Periodistas para siempre

(Segunda parte)

Solo conozco dos formas de oler a pólvora: Vi­vir o preparar a los demás pa­ra la vida. Pertenezo a la segunda especie y no me arrepiento. Soy un escritor que de haber emigrado al Primer Mundo, o de haber inclinado la frente ante quien no debo, tal vez mi suerte literaria habría sido otra. Podría lucir premios y mi nombre, con valor de cambio, fuera diseñado en las grandes editoriales, la­tinas y europeas. Pero no fue así.

Cuando decidí un se­gundo matrimonio, llega­ron mis dos nuevos hijos: Mi obra literaria pasó a un segundo plano. Luché por ellos. Me preocupé por prepararlos, cultivar sus inteligencias respectivas y apostar mi pellejo para que nadie pudiera darles estocas por las espaldas. Hoy ya son ellos mismos: Tienen sus propias fami­lias y carreras. Son felices, en lo que cabe. Y yo más que ellos al verlos.

Al ejercer el periodismo desde diarios dominica­nos impresos, preferí la experiencia y la rebel­día juvenil.

Inauguré proyec­tos sin firmas sono­ras.Aquellas “fir­mitas” crecieron con el paso del tiempo: Muchas de ellas valen fuera del país.

Dediqué mi vida profe­sional a sostener la mano juvenil con la misma im­portancia que alguien en Cuba acogió la mía con más o menos la misma edad que ellos hoy. Los preparé sin obligarlos a decir que azul era verde o rojo o amarillo, No busqué lobos marinos. Tampo­co me entregué a cambio de sus aplausos. Les ense­ñé a pescar. El periodismo es un puente entre el lec­tor y los sucesos que ocu­rren. Mientras mejor se es­criba, mejor se entiende. Lo demás, podrá llegar o no. Lo importante es enfrentar una historia. Busqué el ries­go en aquella juventud, el li­derazgo como algo sagrado. Varios de esos grupos reco­rrieron provincias del Cibao liderando encuentros con jóvenes estudiantes locales: Hablaban el mismo idioma, sin tapujos, con libertad y desenfado. Radio Santa Ma­ría trasmitía en vivo aquellos encuentros gracias a su po­ten­cia radial y algunos perio­distas de Santiago de los Caballeros me auxiliaron sin temor a recorrer “ciertos te­mas prohibidas”.

Muchos de aquellos pa­santes traían sus propias for­mas de comunicar, ya bien en técnicas como la foto­grafía, la radio, la religión o el liderazgo comunitario. Nunca los limité. Por el con­trario, siempre aparecía la expe­rencia propia, sus nacientes habilida­des.

Los éxamenes de ad­misión en el Listín mu­chas veces fueron com­plicados.

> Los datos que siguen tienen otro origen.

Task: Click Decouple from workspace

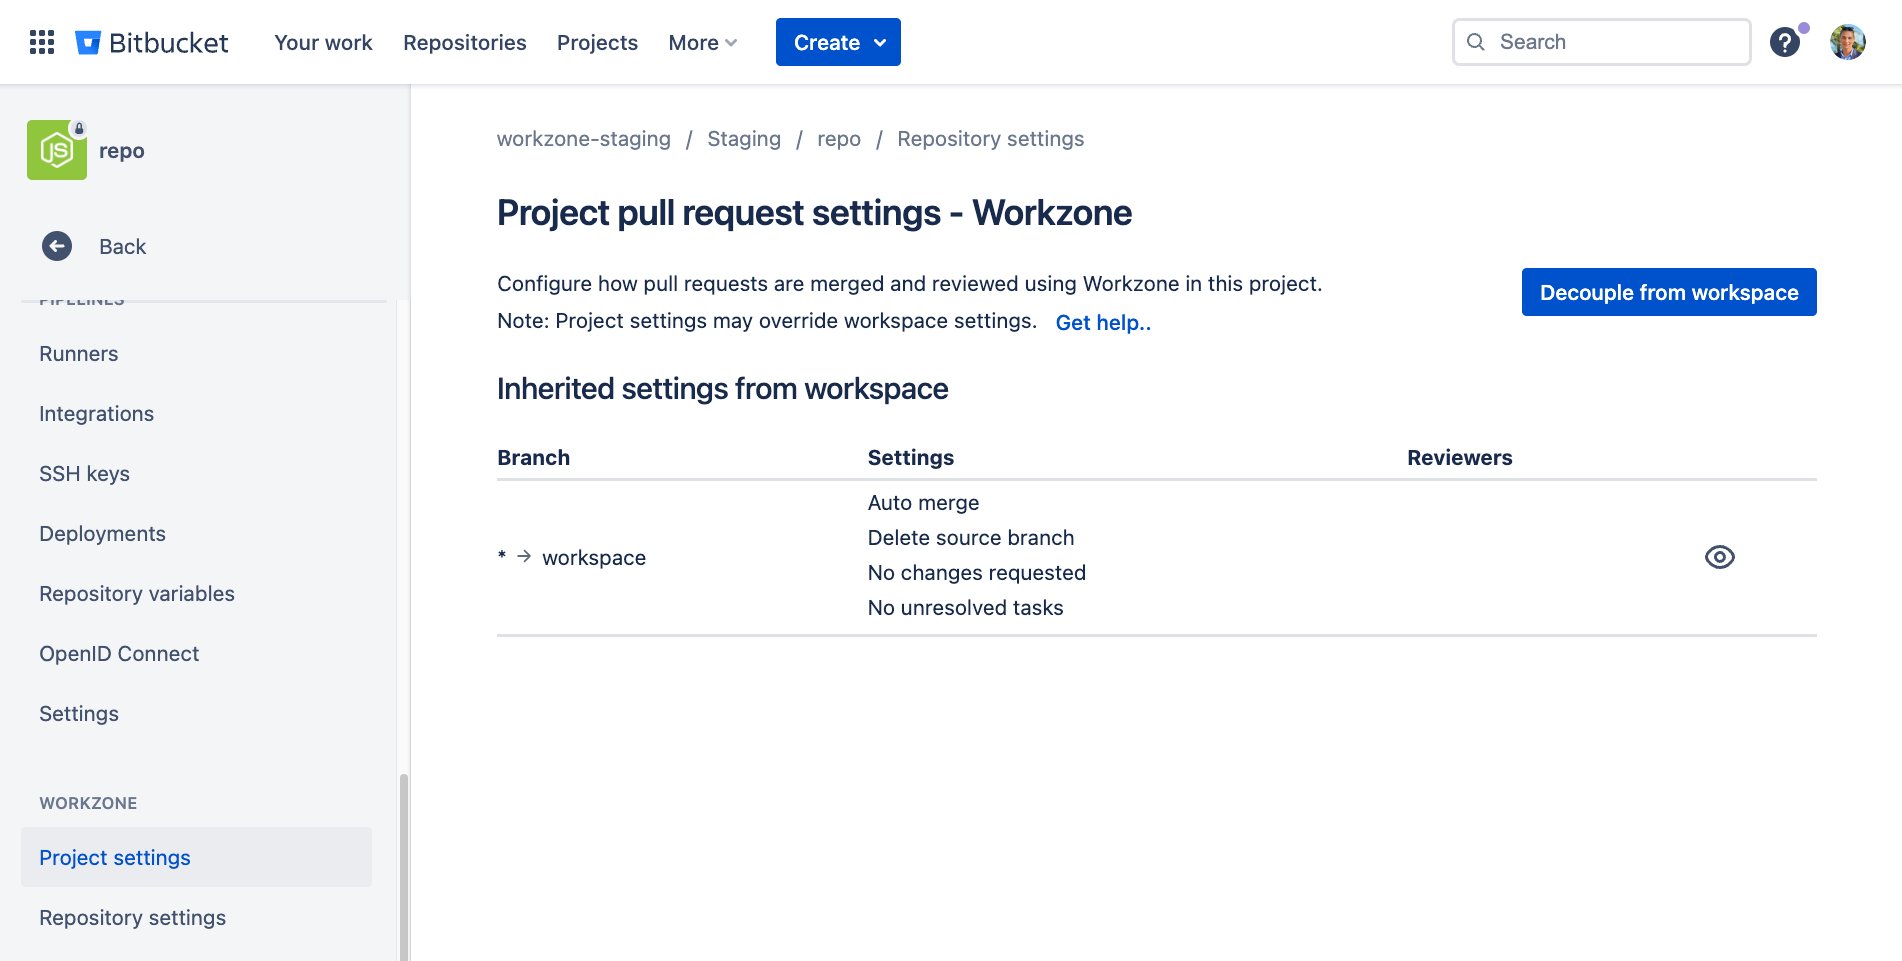Action: [1668, 292]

El estudiante de periodismo que aspiraba a una pasantía debía conocer la historia del medio al cuál se iba a vincular, la trayecto­ria de sus figuras históricas, y también sus esquemas de trabajo. Entre 2011 y 2018 continuó la fórmula de inte­grar a los pasantes por sec­ciones, escogiendo ellos mis­mos el sitio idóneo dentro de la empresa. Pero ya los jurados no fueron externos. Comprendí que nadie mejor para evaluar a aquellos jó­venes que los egresados de promociones anteriores. En esos tiempos, el Listín seño­reaba distintos cuerpos con el horario repartido entre mediodía, tarde y noche. Es­to no ocasionó tempores in­fundados. Todos portaban el tesoro mayor: Aprender y ser mejores. Y muchas veces sacrificaban sus clases uni­versitarias para cumplir en­cargos laborales. Les decía: “Un título colgado en la pa­red solo coge polvo. Gra­dúense primero en el Listín, después en la Universidad” Nunca aprobé pasantías pa­ra “soldaditos de plomo”.

Cuando el minubús (co­nocido con el simpático nombre de “guarandinga”) tomó otro rumbo, los via­jes prosiguieron, aunque en menor escala. Amigos solidarios como José Mi­guel Germán, César Arturo Abréu y José Hazim, entre otros, jamás permitieron que “los muchachos” deja­ran pasar la experiencia de conocer el país por falta de transporte y carencias. So­lo en años electorales, se olvidaron esos recorridos por razones obvias: No es­tábamos formando políti­cos, sino jóvenes con ca­beza propia, inmersos en una profesión indócil al poder.

Los viajes continuaron con limitaciones. Fue­ron desapareciendo para no sobrecargar a los promotores que trabajaban por noso­tros. Ellos buscaban presupuestos loca­les sin pedir nada a cambio.

Miguel Gómez fue un fotógrafo ejem­plar. Tuve la suerte de tra­bajar con él en mis prime­ros años del Listín. En un momento de su vida emi­gró a España y se abrió pa­so en un medio muy difí­cil. Hace unos años, visitó el país, y por supuesto, el periódico, donde siempre permanecen algunos de sus gratos recuerdos.

Una mañana, mientras andaba por los pasillos ex­ternos de la empresa, escu­ché una voz muy familiar: “Beiroooo, ¿todavía sigues en el Listín?.... ¡cuando te mueras, tu fantasma va a rondar por todo este edifi­cio!” Después de darle un fuerte abrazo, le respondí: “Tengo hijos, Miguel. Me siento útil. No vivo mi pro­pia vida”.